TEXT BLOCK »
'''

Maybe we should wait to judge until a few people have production models in hand before writing it off.
My point exactly. I've had a Mini, and I have a Robur and Super Jolly; in terms of build quality, there is no doubt that this grinder is not in the same league as a Mazzer. You simply can't top full-body cast aluminum with plastic. On the other hand, as Hal says, this grinder does not feel cheap overall. It does lose to the Mazzer and Macaps on this front, but it's not unacceptable or even unimpressive. Put simply, unless you are a gorilla, Mazzers and Macaps are over-engineered. Their build quality only really comes in particularly handy in the early part of their life: when they are handled by actual gorillas (shipping company "box throwers," etc.).

I am curious about the internal quality of the grind adjustment on the Vario, but leery of taking it apart--so I can't speak to that. But overall, this is a very well built consumer grinder that feels like it will last as long as you could possibly want to use it.

Finally, I don't think I would describe this grinder's advantage as adjustability. Its competitors, the Mini and M4, are both infinitely adjustable vs. the Vario's ~230 settings for grind. The advantage of this grinder as I see it is pretty much 100% in [advertised] repeatability (across large changes in grind/dose), ease of use, and minimized waste.

'''

REQUESTS »
1. Can you sum up the grinder post in two sentences?
2. What does the grinder post read like from "Finally, I don't" up to and including "and minimized waste." if "ease of use" is swapped for "simplicity"?

GIVEN INFORMATION »
'''

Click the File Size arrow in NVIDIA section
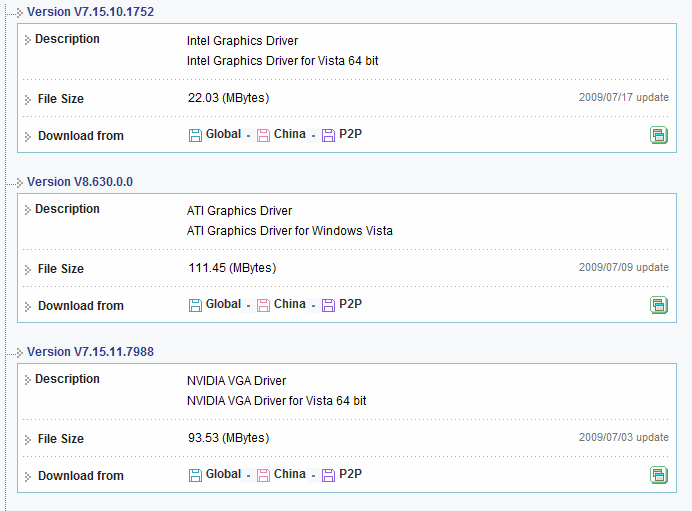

'''

SOLUTIONS BY TASK »
1. The writer says this grinder's build quality falls short of Mazzer and Macap models but doesn't feel cheap, and calls those brands over-engineered unless they're handled roughly, as by shipping companies. Overall it's described as a very well-built consumer grinder that seems likely to last, and its advantage lies not in adjustability but in advertised repeatability, ease of use, and minimized waste.

2.
Finally, I don't think I would describe this grinder's advantage as adjustability. Its competitors, the Mini and M4, are both infinitely adjustable vs. the Vario's ~230 settings for grind. The advantage of this grinder as I see it is pretty much 100% in [advertised] repeatability (across large changes in grind/dose), simplicity, and minimized waste.